Inspiration

Inspired to explain why a race car behaved the way it did by tracing setup changes and observations back to physical mechanisms. This is not a lap time optimizer or a setup recommender. i read a reddit post which said Race engineers don’t struggle with data — they said they struggle with causality. After a setup change or telemetry shift, the hardest question isn’t what changed, but why the car behaved differently. Currently, that knowledge lives in people’s heads, notebooks, or memory.

What it does

ChassisWhy

  • Explains cause and effect in race car handling
  • Translates setup changes, telemetry deltas, and driver feedback into physical mechanisms
  • Structures reasoning around vehicle-dynamics concepts like:
    • Load transfer
    • Tire saturation
    • Compliance and damping
  • Produces explanations that engineers can review, challenge, and trust
  • Helps teams understand why a behavior appeared, not just what changed

What it doesn’t do

  • Does not predict lap time
  • Does not automatically recommend setups
  • Does not replace race engineers or mechanics
  • Does not claim perfect or universal correctness
  • Does not use black-box machine learning on telemetry

ChassisWhy is a causal - effect explanation engine that helps race engineers and mechanics understand why a car’s handling behavior changed, using structured reasoning vehicle-dynamics reasoning rather than black-box predictions. For example engineer uploads a race video footage , and ChassisWhy explains car's behavior traced back to setup changes.

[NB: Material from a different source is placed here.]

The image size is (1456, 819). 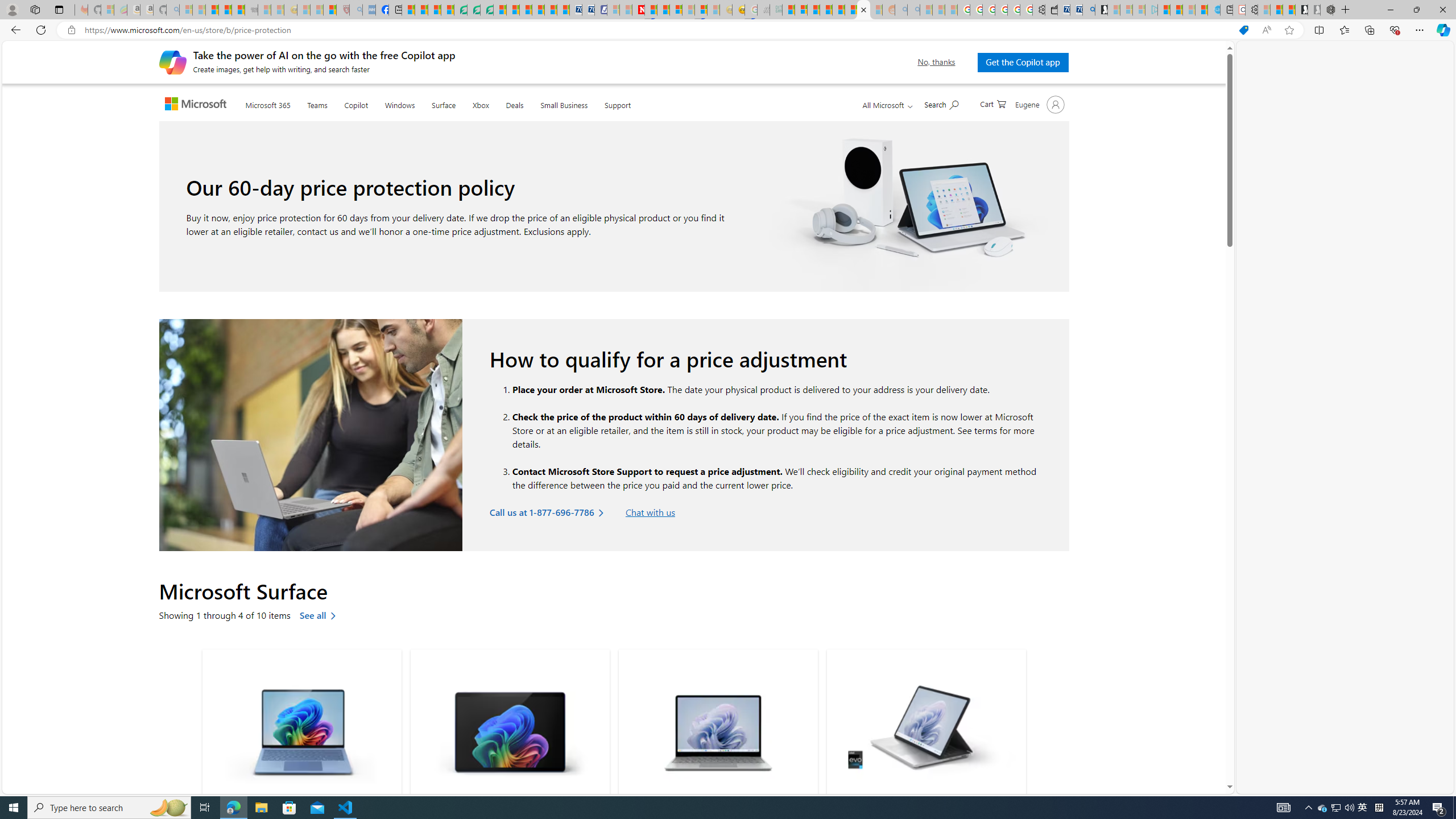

ChassisWhy externalizes race engineering reasoning. and its explanations can be reviewed. It uses real engineering language. Scalable to club racing to → pro teams.

How we built it

We built a causal reasoning layer using a structured vehicle-dynamics schema — things like load transfer, tire saturation, and compliance. Then we use Gemini 3 to devise exlpanations strictly within the schema. Gemini is used because it can:

  • Hold long session context
  • Combine telemetry, setup, and driver language
  • human-readable causal explanations
  • excels at explaining chains, not just outputs

architecture

We built the Why Card :

  • Input form (minimal)
  • Gemini call
  • Rendered Why Card UI.

Challenges we ran into

We needed to be consistent with explanations from input changed to observation changed. Maintaining mechanical consistency across explanations was fortunately what Gemini-3 excels at.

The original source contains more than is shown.